But human existence requires something more than sharing. In addition to sharing there is also something called “moralistic punishment” of free-riders. Free-riders are those who do not share or do not produce up to their potential. As Fehr et al demonstrate, without moralistic punishment ultrasociality comes apart at the seams. You tell us: “Yes, I’d like to go after the main perpetrators first. Tax the bankers and the fraudsters before raising some old guys benefits. But the thing about Ponzi schemes is the money is all gone even if you catch the culprit and wring what assets might be left out of him.” But you completely miss the very reason that punishment exists. Punishment is not exacted for material ends, but for moral ends. Punishment is costly. The material cost of punishment almost always exceeds the material return.
Thanks for a substantive rebuttal to Dave’s thinly-disguised defense of plutocrats. Dave wants to punish working-class boomer for the malinvestment and crimes of elites with absurdly disposable qualifiers — the wealth is gone already; going after the pirates won’t achieve anything, so why bother. Let them keep their yachts and seventh homes while we foreclose on the proles. What good did putting Madoff in prison do, after all? Instead, let’s look forward to cutting the benefits of poor rank-and-file boomer retirees. Let’s punish those loathesome, defenseless scapegoats.
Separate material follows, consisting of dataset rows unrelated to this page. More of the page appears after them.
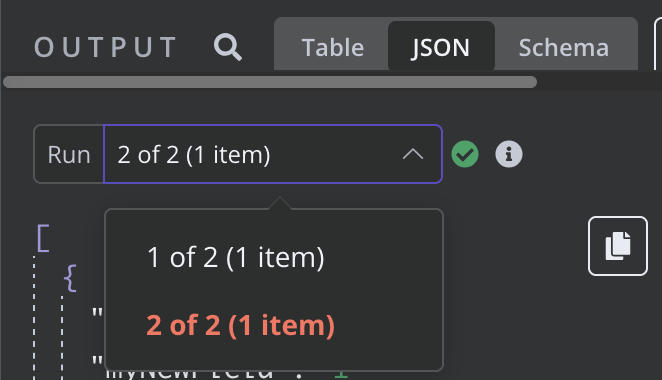Open the output search magnifier icon
Screen dimensions: 662x380
click(228, 47)
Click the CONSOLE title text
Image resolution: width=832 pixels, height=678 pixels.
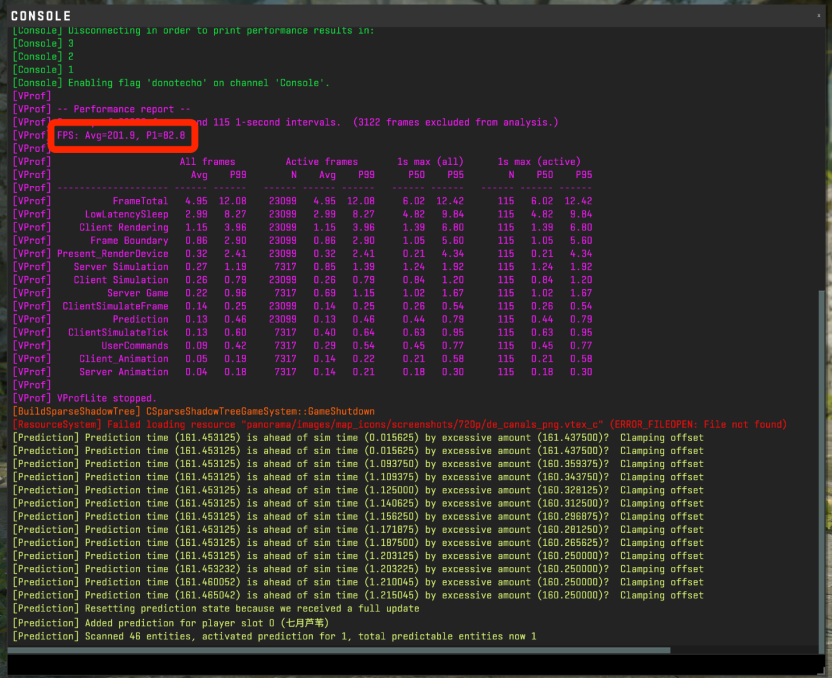point(41,16)

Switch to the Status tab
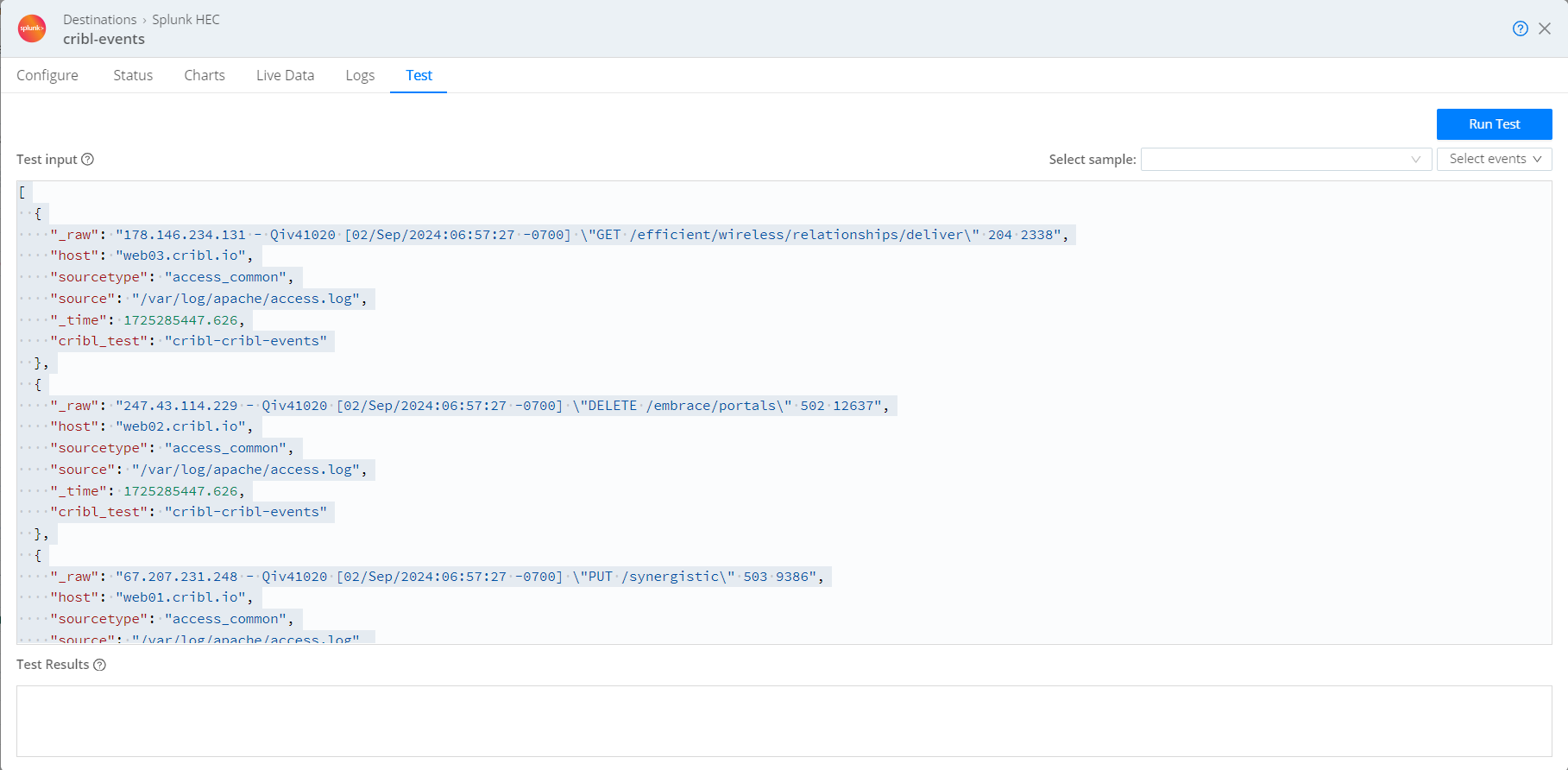click(x=133, y=75)
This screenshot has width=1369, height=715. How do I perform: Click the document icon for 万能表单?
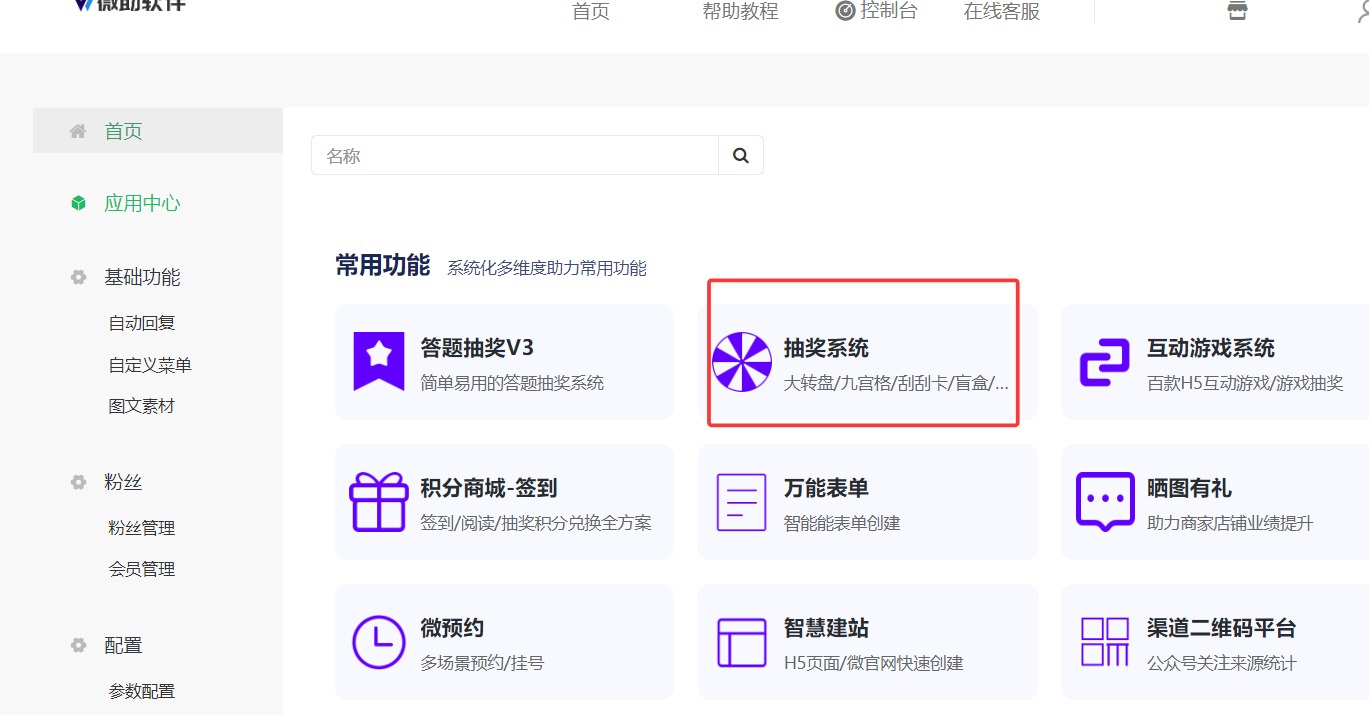(x=741, y=501)
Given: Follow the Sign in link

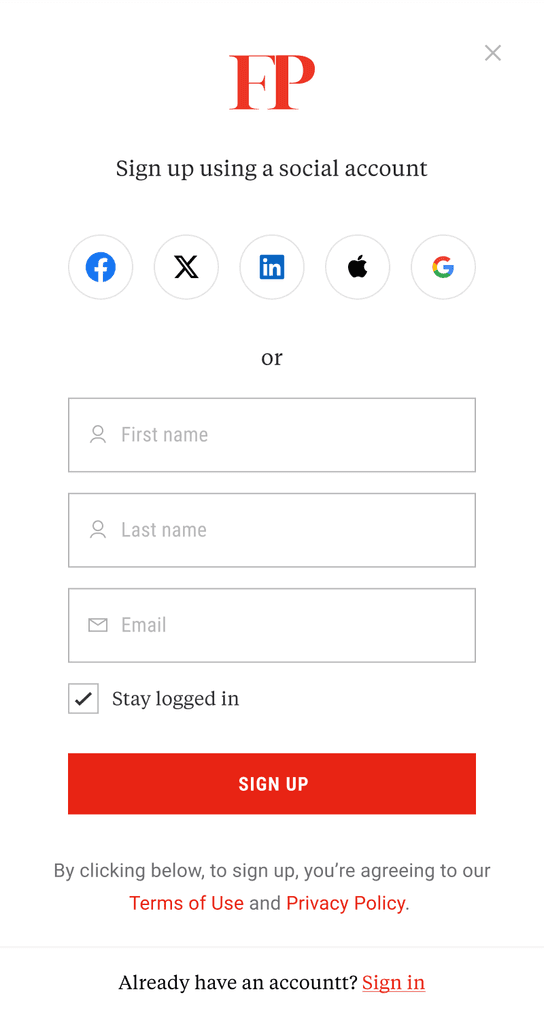Looking at the screenshot, I should (394, 982).
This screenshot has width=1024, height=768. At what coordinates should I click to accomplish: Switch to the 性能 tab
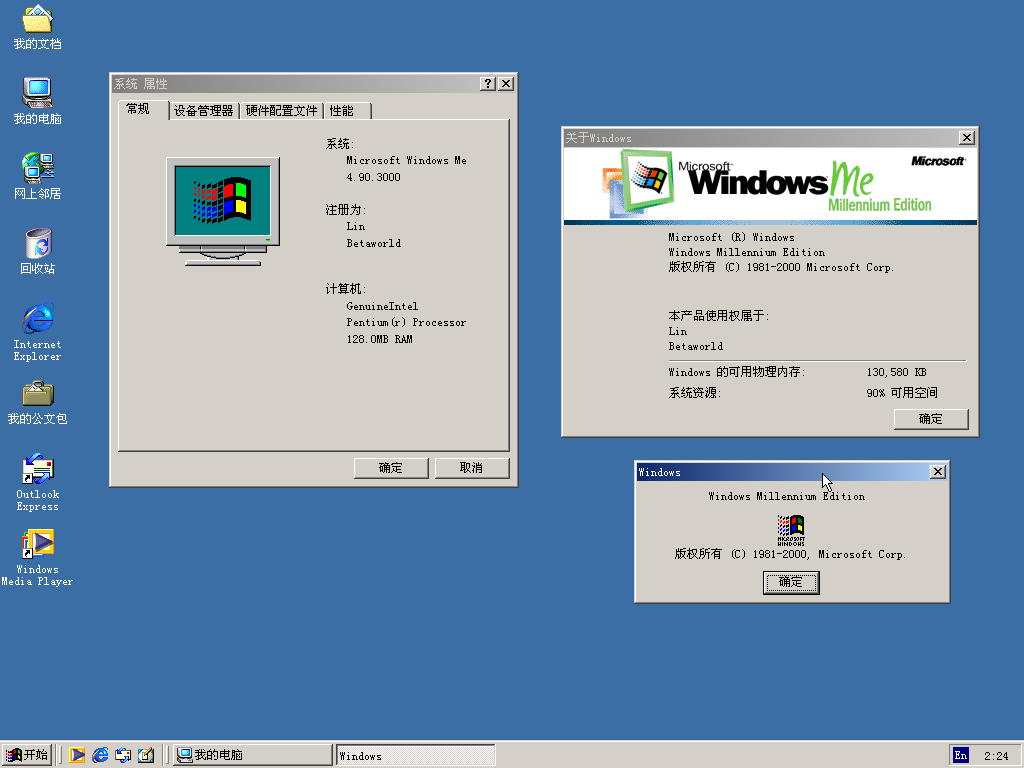(341, 111)
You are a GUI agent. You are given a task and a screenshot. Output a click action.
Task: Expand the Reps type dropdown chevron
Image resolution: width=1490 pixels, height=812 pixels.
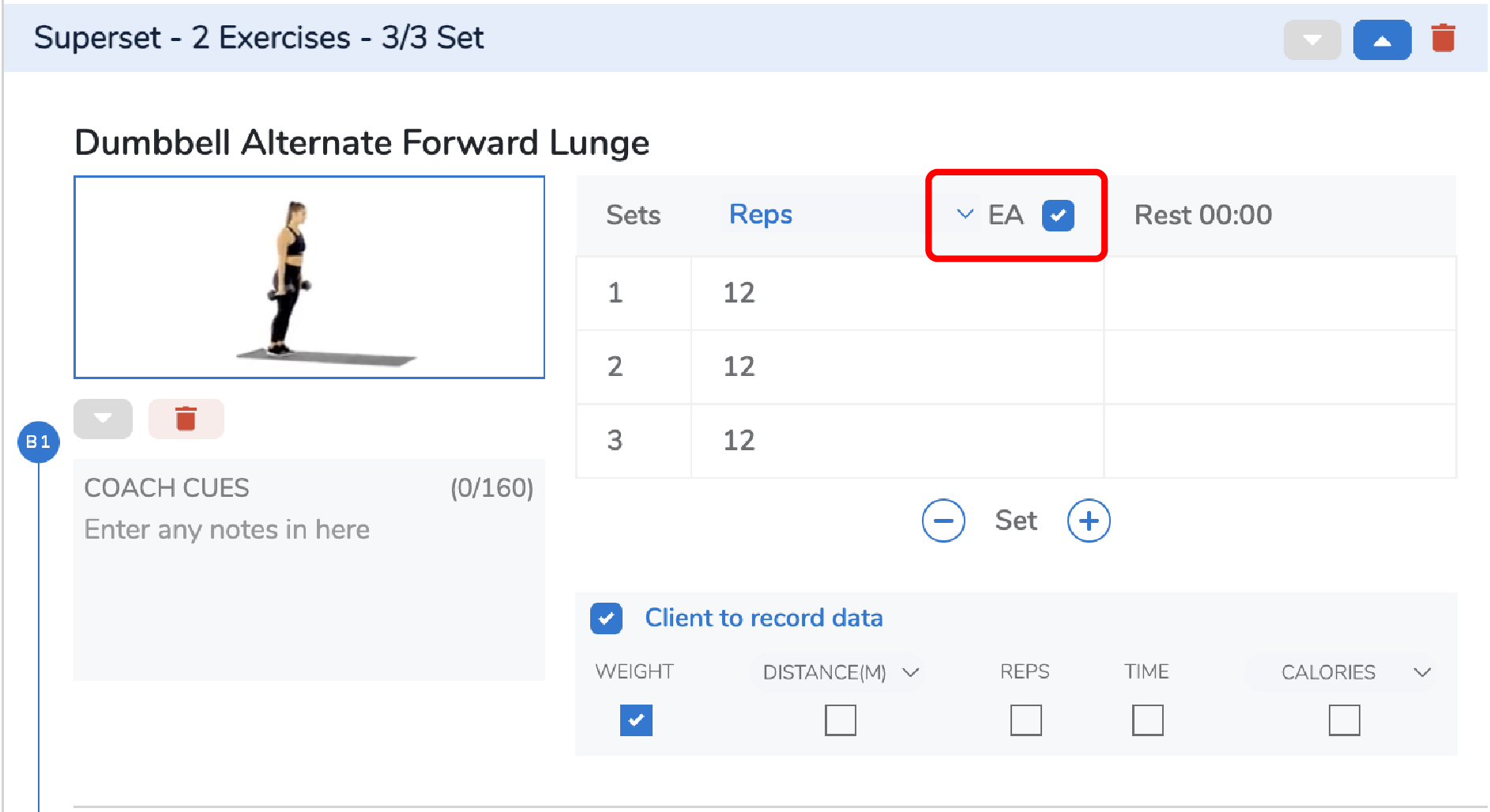964,214
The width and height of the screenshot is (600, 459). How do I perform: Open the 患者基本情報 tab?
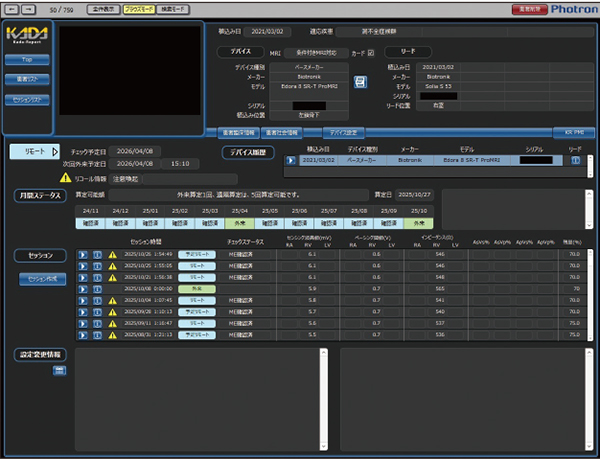coord(239,131)
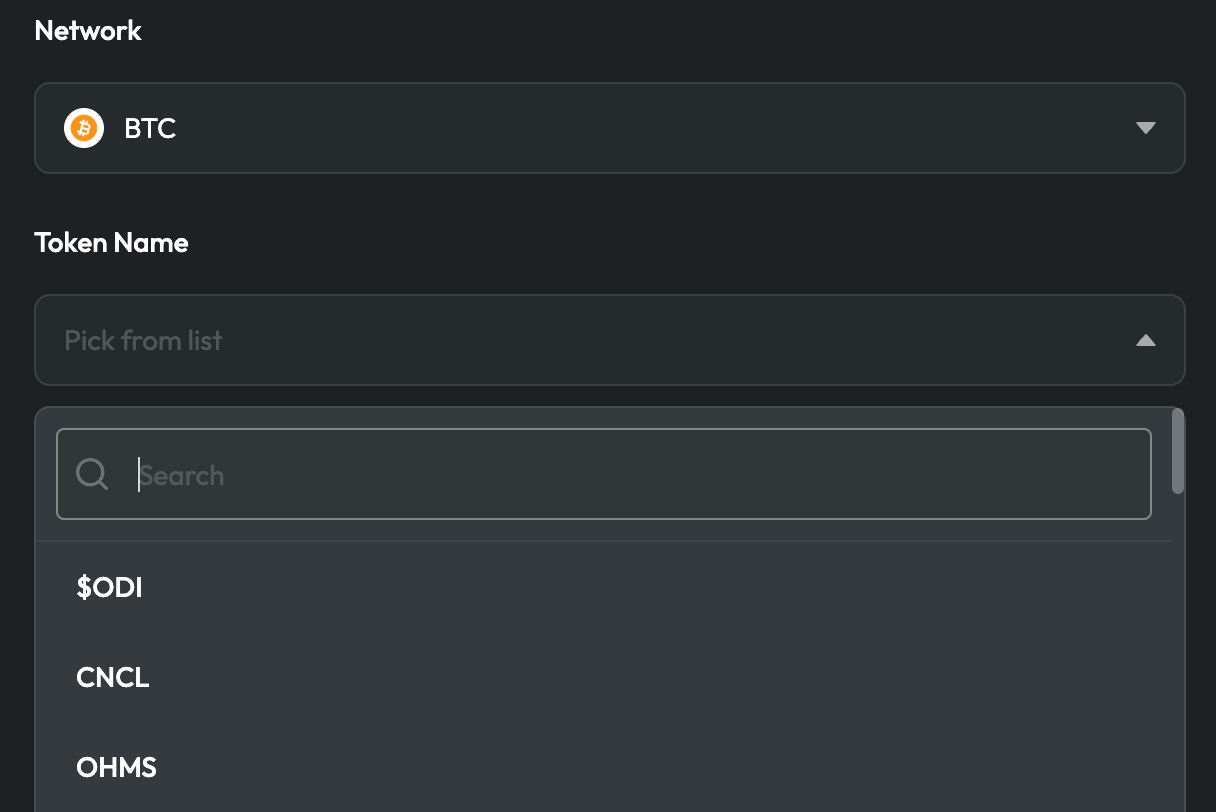The width and height of the screenshot is (1216, 812).
Task: Focus the token Search input field
Action: (x=640, y=474)
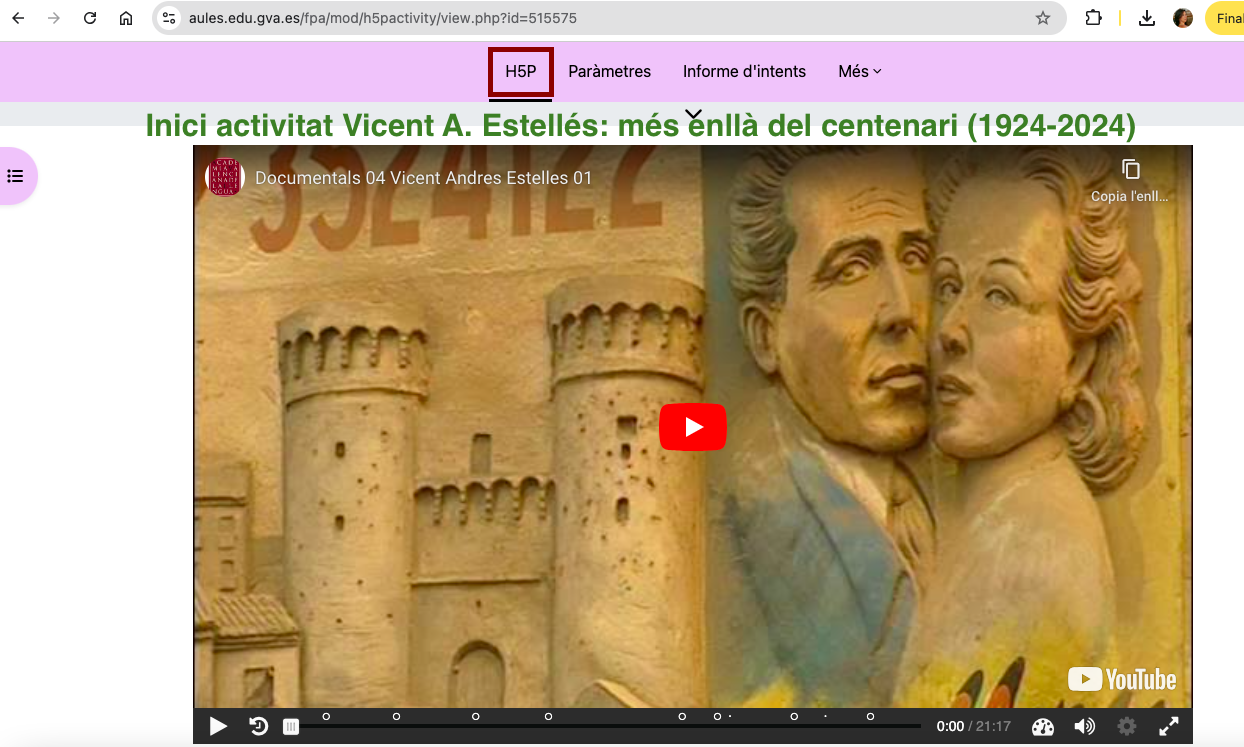
Task: Open the browser downloads icon
Action: pos(1147,18)
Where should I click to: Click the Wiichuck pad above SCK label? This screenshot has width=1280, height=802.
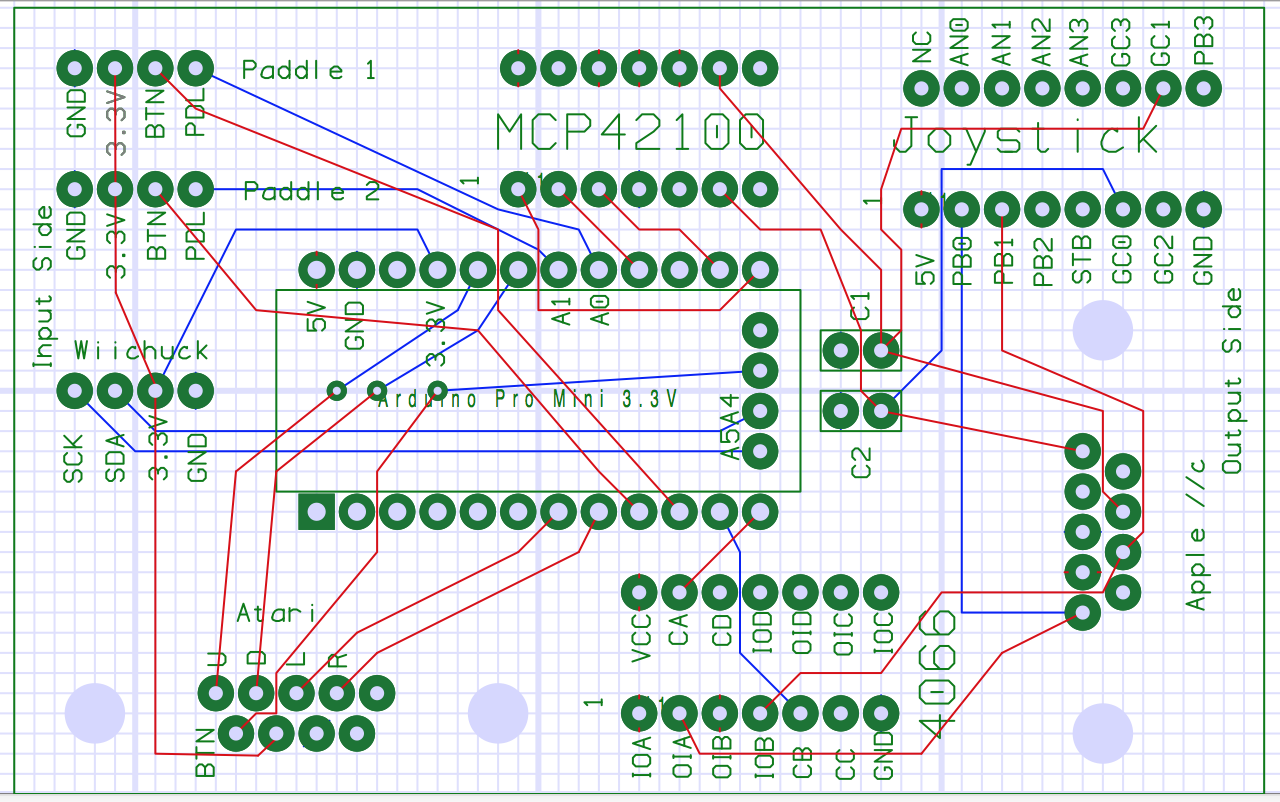pyautogui.click(x=75, y=390)
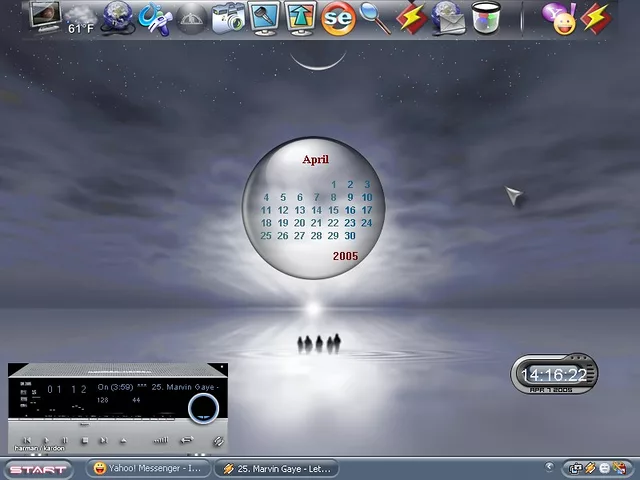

Like any good Neocon, Dave fights the class war for plutocrats through an unjust intergenerational war, much like Bush’s Operation Iraqi Liberation (OIL). It’s an effective divide and conquer strategy—but so tiresome and despicable.
“the wealth is gone already; going after the pirates won’t achieve anything, so why bother”
I hardly say this at all. Indeed, go after the pirates. Take whatever they have. But at the end of the day if the real resources of this nation truly have been squandered by the nations elite on ostentatious consumption there will not be enough to provide for future retirement payments for the baby boomers. So you can pick them clean, but if its not enough its not enough. Like the bondholders of a bankrupt company get their obligations converted to equity and sometimes don’t recoup their capital, the bondholders of a bankrupt nation (retirees) get converted to equity and get whatever that bankrupt nation can provide. If its not as much as they thought, that’s tough. Its what is left.
Best to not let them steal in the first place rather then wait 30 years and then wonder what happened.
Thanks, dave. Perhaps I misunderstood. Agreed, as long as we first “take whatever they have” — jets, yachts, car collections, art, jewelry, skyscrapers, homes beyond principal residences, land-holdings (incl. islands), off-shore accounts, inheritances, etc., AND put fraudsters in prison AND put the generals out of the killing business—before touching the safety net for the victims, then sure let’s look at fair solutions going forward, including progressive taxation. But I think you may be underestimating how much the pirates have really ‘Madoff’ with.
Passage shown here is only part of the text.